On 12/02/10 15:17, Vladimir Makarov wrote:
On 12/01/2010 02:14 PM, Paul Koning wrote:
On Nov 29, 2010, at 9:51 PM, Vladimir Makarov wrote:
On 11/29/2010 08:52 PM, Paul Koning wrote:
I'm doing some experiments to get to know GCC better, and something
is puzzling me.
I have defined an md file with DFA and costs describing the fact
that loads take a while (as do stores). Also, there is no memory to
memory move, only memory to/from register.
Test program is basically a=b; c=d; e=f; g=h;
Sched1, as expected, turns this into four loads followed by four
stores, exploiting the pipeline.
Then IRA kicks in. It shuffles the insns back into load/store,
load/store pairs, essentially the source code order. It looks like
it's doing that to reduce the number of registers used. Fair
enough, but this makes the code less efficient. I don't see a way
to tell IRA not to do this.
Most probably that happens because of ira.c::update_equiv_regs.
This function was inherited from the old register allocator. The
major goal of the function is to find equivalent
memory/constants/invariants for pseudos which can be used by reload
pass. Pseudo equivalence also affects live range splitting decision
in IRA.
Update_equiv_regs can also move insns initiating pseudo equivalences
close to the pseudo usage. You could try to prevent this and to see
what happens. IMO preventing such insn moving will do more harm on
performance on SPEC benchmarks for x86/x86-64 processors.

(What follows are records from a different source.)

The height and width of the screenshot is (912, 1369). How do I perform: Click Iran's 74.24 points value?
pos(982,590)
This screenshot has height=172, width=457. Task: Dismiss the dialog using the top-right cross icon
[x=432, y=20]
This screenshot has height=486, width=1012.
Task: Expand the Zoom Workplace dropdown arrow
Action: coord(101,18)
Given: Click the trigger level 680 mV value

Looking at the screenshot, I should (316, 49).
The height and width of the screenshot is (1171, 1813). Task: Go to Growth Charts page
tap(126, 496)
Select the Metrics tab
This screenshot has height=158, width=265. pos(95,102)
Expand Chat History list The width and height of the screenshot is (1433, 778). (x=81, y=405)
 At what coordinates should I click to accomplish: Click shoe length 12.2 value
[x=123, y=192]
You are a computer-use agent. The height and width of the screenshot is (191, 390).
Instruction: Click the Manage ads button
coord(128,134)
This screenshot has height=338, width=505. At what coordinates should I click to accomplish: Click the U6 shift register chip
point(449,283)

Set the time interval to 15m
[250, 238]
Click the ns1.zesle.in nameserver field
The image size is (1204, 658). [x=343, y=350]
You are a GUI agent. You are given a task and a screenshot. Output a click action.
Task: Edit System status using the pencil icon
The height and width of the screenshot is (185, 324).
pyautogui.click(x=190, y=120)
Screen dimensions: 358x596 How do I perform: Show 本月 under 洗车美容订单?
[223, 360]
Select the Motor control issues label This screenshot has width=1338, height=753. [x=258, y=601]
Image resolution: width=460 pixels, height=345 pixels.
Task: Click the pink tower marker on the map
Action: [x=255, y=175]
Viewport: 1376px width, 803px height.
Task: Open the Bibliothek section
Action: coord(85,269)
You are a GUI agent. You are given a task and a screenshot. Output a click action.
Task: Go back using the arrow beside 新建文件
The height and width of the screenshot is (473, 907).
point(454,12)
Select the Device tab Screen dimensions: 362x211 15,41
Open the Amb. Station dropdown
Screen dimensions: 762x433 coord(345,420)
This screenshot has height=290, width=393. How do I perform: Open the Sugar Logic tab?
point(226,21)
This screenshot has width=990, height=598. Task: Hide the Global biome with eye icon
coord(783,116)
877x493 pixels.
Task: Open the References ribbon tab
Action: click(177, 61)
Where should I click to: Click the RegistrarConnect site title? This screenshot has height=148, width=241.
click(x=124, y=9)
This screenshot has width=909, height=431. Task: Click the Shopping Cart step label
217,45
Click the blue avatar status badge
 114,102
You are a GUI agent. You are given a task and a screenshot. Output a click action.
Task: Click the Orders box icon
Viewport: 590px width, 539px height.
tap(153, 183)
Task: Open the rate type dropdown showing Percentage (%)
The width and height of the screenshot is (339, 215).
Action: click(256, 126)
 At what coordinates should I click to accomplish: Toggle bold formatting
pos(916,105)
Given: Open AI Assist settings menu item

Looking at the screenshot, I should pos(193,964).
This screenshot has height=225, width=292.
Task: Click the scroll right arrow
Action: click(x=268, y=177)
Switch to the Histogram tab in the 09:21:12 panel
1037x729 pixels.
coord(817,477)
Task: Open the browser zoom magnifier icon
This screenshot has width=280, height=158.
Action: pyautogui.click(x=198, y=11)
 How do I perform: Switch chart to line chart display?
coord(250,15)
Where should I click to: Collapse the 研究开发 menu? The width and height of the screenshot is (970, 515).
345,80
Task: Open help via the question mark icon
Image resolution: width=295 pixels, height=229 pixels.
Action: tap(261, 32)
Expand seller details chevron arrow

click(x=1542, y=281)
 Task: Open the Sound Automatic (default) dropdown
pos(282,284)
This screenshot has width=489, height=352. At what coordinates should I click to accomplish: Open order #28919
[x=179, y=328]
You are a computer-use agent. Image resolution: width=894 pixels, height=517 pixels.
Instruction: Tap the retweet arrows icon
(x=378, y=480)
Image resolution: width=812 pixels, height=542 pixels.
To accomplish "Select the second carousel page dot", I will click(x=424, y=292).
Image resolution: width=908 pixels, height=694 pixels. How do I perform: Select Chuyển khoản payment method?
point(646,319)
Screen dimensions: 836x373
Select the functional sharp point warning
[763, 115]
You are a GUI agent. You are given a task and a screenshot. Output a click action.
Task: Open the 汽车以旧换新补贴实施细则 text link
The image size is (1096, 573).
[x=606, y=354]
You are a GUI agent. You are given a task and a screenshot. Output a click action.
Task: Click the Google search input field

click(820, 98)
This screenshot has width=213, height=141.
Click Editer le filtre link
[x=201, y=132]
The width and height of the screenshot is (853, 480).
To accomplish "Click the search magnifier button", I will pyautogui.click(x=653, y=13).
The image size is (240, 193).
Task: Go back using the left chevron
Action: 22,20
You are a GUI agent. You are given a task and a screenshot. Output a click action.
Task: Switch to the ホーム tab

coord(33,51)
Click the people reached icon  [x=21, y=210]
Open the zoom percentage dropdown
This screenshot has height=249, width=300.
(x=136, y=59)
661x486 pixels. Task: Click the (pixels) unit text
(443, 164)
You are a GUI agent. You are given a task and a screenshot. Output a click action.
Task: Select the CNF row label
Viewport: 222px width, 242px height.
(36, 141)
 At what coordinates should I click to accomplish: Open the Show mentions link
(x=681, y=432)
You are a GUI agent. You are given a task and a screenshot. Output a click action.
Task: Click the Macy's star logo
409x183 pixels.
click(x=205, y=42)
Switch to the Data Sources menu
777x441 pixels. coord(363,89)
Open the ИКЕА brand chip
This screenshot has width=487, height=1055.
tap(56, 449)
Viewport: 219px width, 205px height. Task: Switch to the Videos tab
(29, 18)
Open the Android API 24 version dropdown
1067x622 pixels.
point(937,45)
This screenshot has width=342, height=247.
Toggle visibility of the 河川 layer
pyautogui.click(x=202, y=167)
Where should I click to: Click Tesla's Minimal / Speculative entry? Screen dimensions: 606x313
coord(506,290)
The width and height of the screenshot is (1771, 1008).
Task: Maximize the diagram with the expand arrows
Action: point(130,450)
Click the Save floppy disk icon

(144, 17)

As it happens, there's a secondary reload involved: the loads are
into one set of registers but the stores from another, so a
register to register move is added in by reload. Does that explain
the behavior? I tried changing the cover_classes, but that doesn't
make a difference.
It is hard to say without the dump file. If everything is correctly
defined, it should not happen.
I extended the test code a little, and fed it to a mips64el-elf
targeted gcc. It showed the same pattern in one of the two functions
but not the other. The test code is test8.c (attached).
What I see in the assembly output (test8.s, also attached) is that
foo() has a load then store then load then store pattern, which
contradicts what sched1 constructed and doesn't take advantage of the
pipeline. However, bar() does use the pipeline. I don't know what's
different between these two.
Do you want some dump file (which ones)? Or you could just reproduce
this with the current gcc, it's a standard target build. The compile
was -O2 -mtune=mips64r2 -mabi=n32.
As I guessed the problem is in update_reg_equiv transformation
trying to move initialization insn close to its single use to decrease
the register pressure. A lot of people already complaint about
undoing scheduling by this function.
The following patch solves the problem when you use
-fsched-pressure. I would not like to do that for regular (not
register pressure-sensitive) insn scheduling for obvious reasons.
I think most RISC targets (including MIPS ones) should make
-fsched-pressure by default.
2010-12-02 Vladimir Makarov <vmaka...@redhat.com>
* ira.c (update_equiv_regs): Prohibit move insns if
pressure-sensitive scheduling was done.
Jeff, sorry for bothering you. Is it ok to commit the patch to the
trunk?
It seems fairly reasonable to me, at least in the short term.
ISTM that longer term we'd want to do these transformations when we're
unable to allocate the affected pseudos to hard regs. ie, leave the
schedule alone unless it results in an inability to get a reasonable
allocation
jeff